Arabia Saudí es uno de esos países donde los derechos humanos están escritos en papel higiénico. A menudo se nos olvida que los derechos humanos y, especialmente la libertad de expresión, no son manzanas caídas de los árboles sino dolorosas conquistas que han costado siglos, muchedumbres de muertos, toneladas de sangre y océanos de libros quemados. Hay otros derechos (al trabajo, a un salario justo, a la vivienda) que también se hallan en franco retroceso en occidente y por la misma razón: porque olvidamos cuánto esfuerzo llevó ganarlos. De vez en cuando aparece un mártir para recordarlo: aunque la palabra tiene connotaciones religiosas, no está mal traída ya que la inmensa mayoría de los mártires lo han sido en nombre de la religión y con su copyright encima. Empezando por aquel fulano llamado Jesucristo.
Ashraf Fayadh, poeta y comisario artístico palestino, fue condenado por un tribunal saudí a cuatro años de prisión y luego a muerte por los cargos de ateísmo, apostasía y ofensas al islam. Su delito: escribir versos. En un acto de gracia no poco gracioso, la pena de muerte ha sido conmutada por ocho años de prisión y 800 latigazos. Durante el proceso, como es habitual en Arabia Saudí, no tuvo derecho a un abogado y el juez ni siquiera se dignó a hablar con él. Lo que se oculta realmente tras la sentencia no es más que la reacción a la crítica política que se desprende de su poemario Instrucciones en el interior (2008) y a su grabación de imágenes de torturas por parte del régimen saudí. Aparte de las excusas religiosas, la sentencia contra Ashraf pretende erigirse en escarmiento contra toda la comunidad artística del país.
Es repugnante que los representantes de la comunidad internacional y muy especialmente de los países occidentales y europeos hayan permanecido en silencio ante éstas y otras no menos flagrantes violaciones de los derechos humanos. Es sencillamente ridículo que la ONU -ese solemne montón de vaciedades y basura paralelepípeda- nombrara el año anterior a Arabia Saudí defensora de los derechos humanos. El aliado fundamental de EEUU en el mundo árabe resulta, en muchos aspectos, una monarquía datilera, sanguinaria, retrógrada y paleolítica donde el culto al petróleo y al dinero está muy por encima de la vida y la dignidad humanas.

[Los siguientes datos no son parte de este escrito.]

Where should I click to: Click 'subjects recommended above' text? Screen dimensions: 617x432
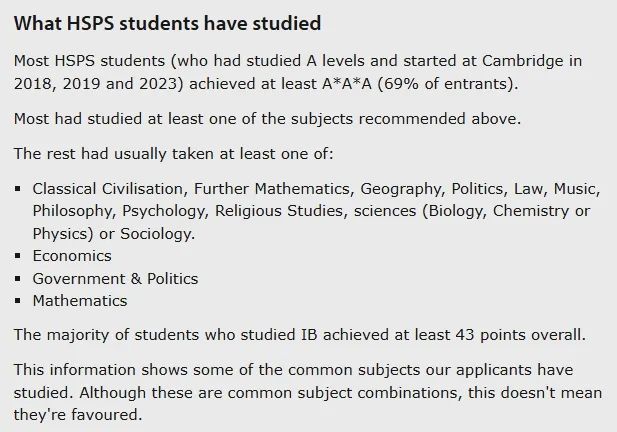404,119
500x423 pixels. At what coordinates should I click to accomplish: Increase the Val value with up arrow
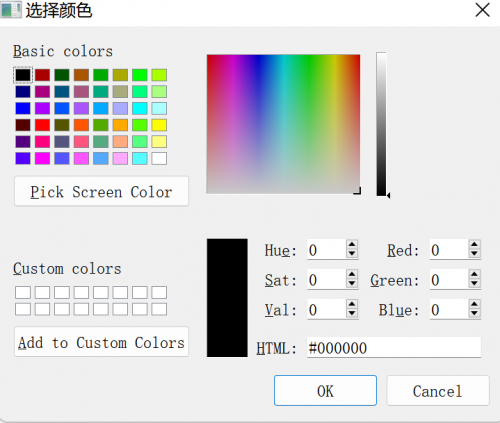click(352, 304)
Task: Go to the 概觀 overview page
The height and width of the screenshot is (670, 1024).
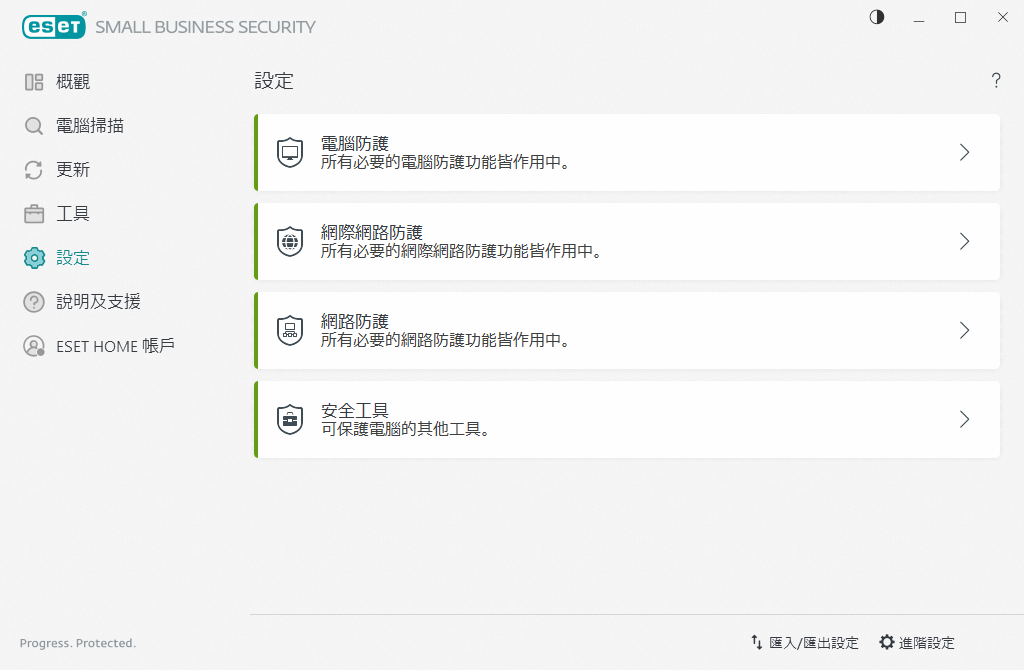Action: point(73,82)
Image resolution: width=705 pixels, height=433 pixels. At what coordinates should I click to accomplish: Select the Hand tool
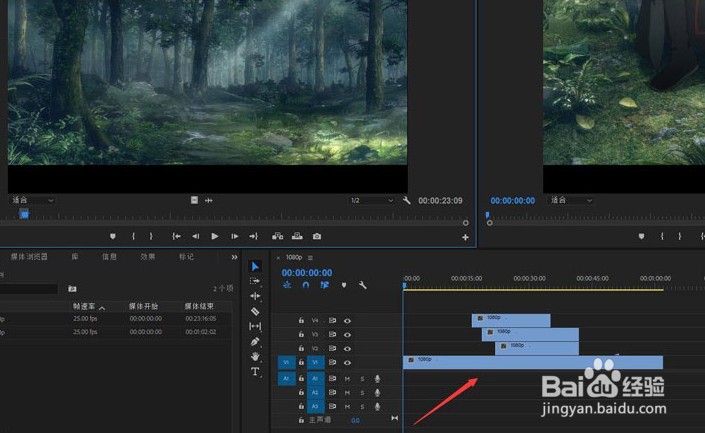[255, 356]
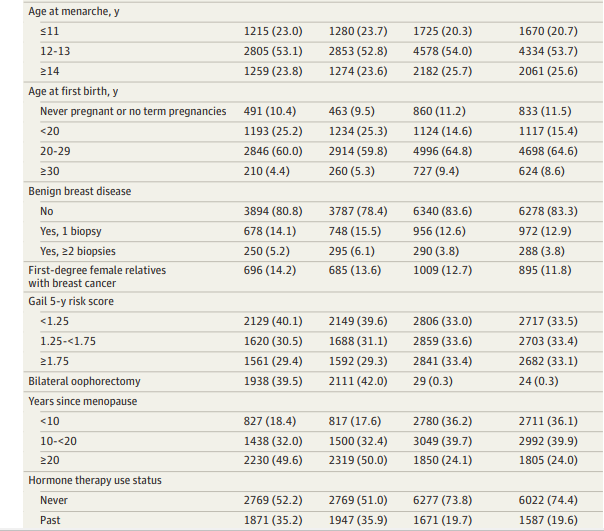Screen dimensions: 604x531
Task: Select the '1.25-<1.75' risk score label
Action: [67, 341]
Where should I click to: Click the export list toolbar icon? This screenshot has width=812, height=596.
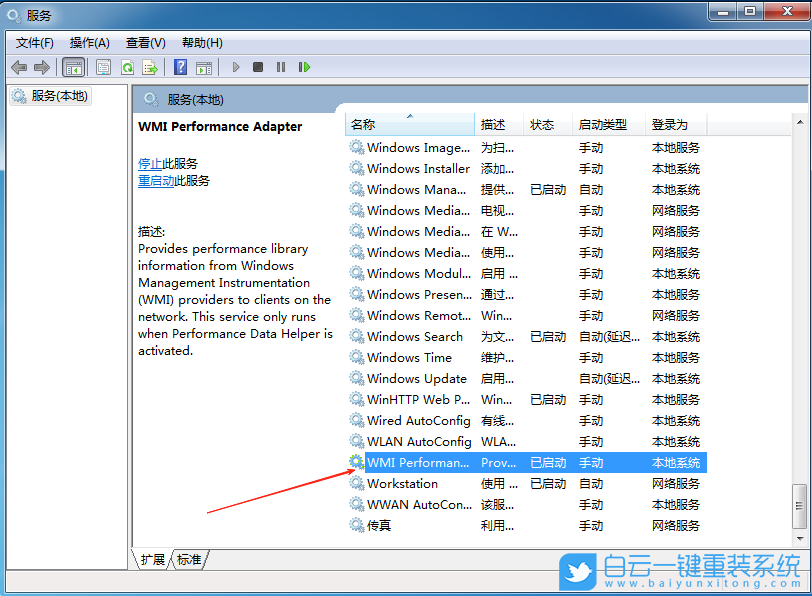pos(152,67)
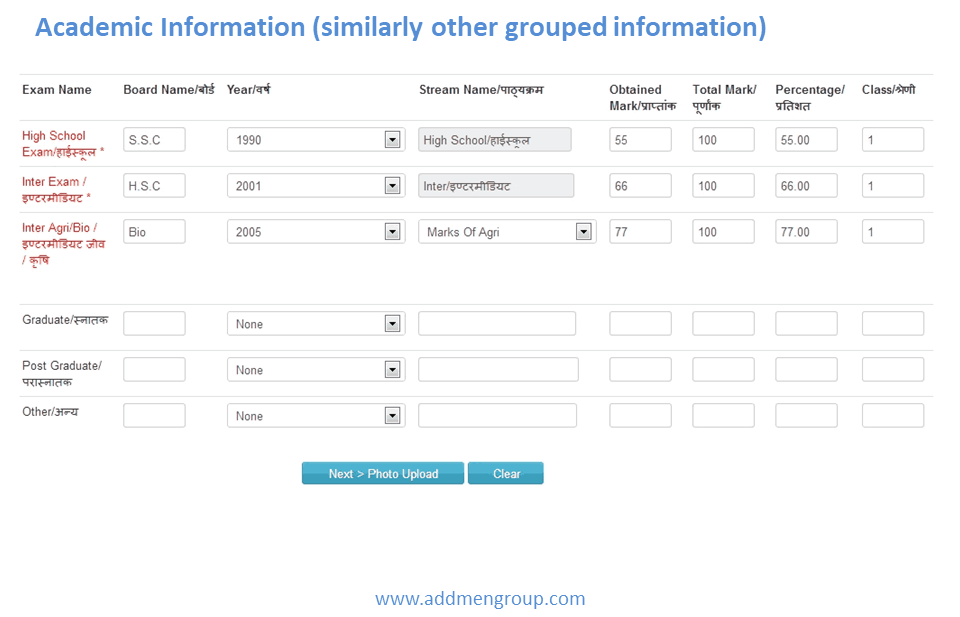Click the Post Graduate percentage input field
The image size is (960, 617).
tap(806, 370)
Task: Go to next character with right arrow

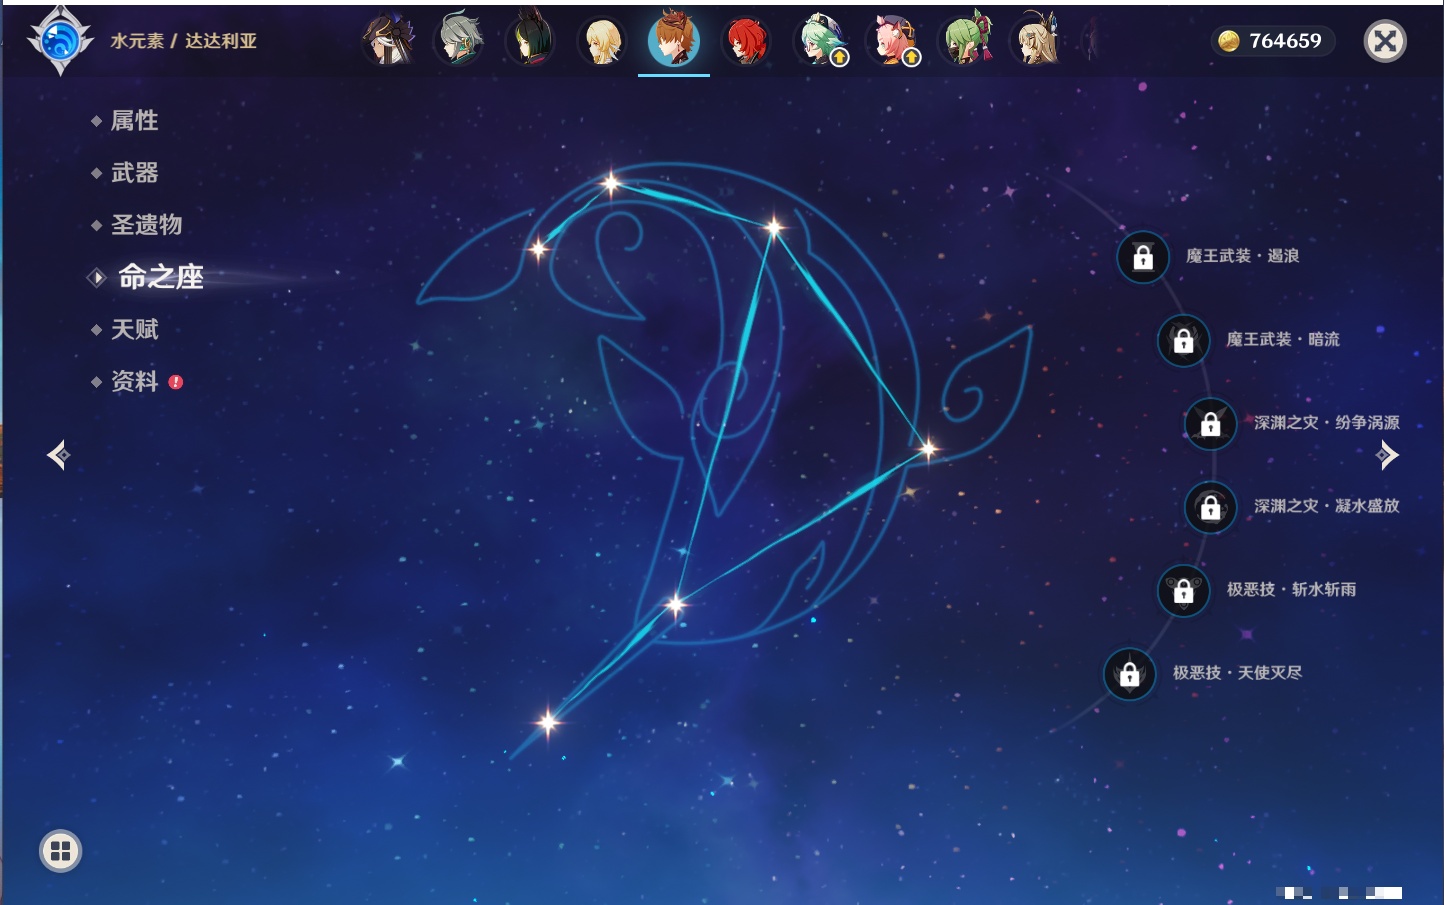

La editorial Los papeles de Brighton acaba de publicar Palabras para Ashraf, un libro colectivo de apoyo y homenaje al poeta palestino que cuenta con un nutrida antología de textos firmados, entre otros, por Antonio Gamoneda, Aurora Luque, Beatriz Becerra, Ben Clark, Isabel Camblor, Jesús Ferrero, Jaime Siles, Jordi Doce, Juan Carlos Mestre, Marta Agudo y Román Piña Valls. Cuando Juan Luis Calbarro, poeta y director de la editorial, me pidió colaborar en el proyecto no lo dudé un instante. Los textos -la mayoría de ellos poemas- fueron cedidos desinteresadamente y los beneficios del libro están destinados íntegramente a una organización en defensa de los derechos humanos en Arabia Saudí.
Al enterarme de la condena contra Ashraf, de inmediato pensé en la fatwa contra Salman Rushdie en 1989 por la publicación de Los versos satánicos. Estaba terminando la carrera de Filología Hispánica y de repente la literatura medieval se hizo presente en plena posmodernidad y de un modo por completo inesperado. Ilustres especialistas en derecho internacional y profesores de árabe discutían en tertulias televisivas si la novela en cuestión era culpable del delito de apostasía o de blasfemia. En realidad, era culpable de un delito mucho peor: la literatura, ese faro que ilumina las tinieblas desde nuestros orígenes y que a lo largo de los siglos ha ido pariendo textos tan peligrosos como La Ilíada, Hamlet, El Quijote y la Declaración de los Derechos del Hombre. La historia de Ashraf nos recuerda que los inquisidores siguen ahí, aunque en nuestro orbe occidental ya no suelen vestir de clérigos. También nos advierte de que la literatura, grande y pequeña, buena y mala, siempre ofende, ya sea a base de viñetas sobre Mahoma, chistes de mal gusto, teatros de títeres o novelas machistas.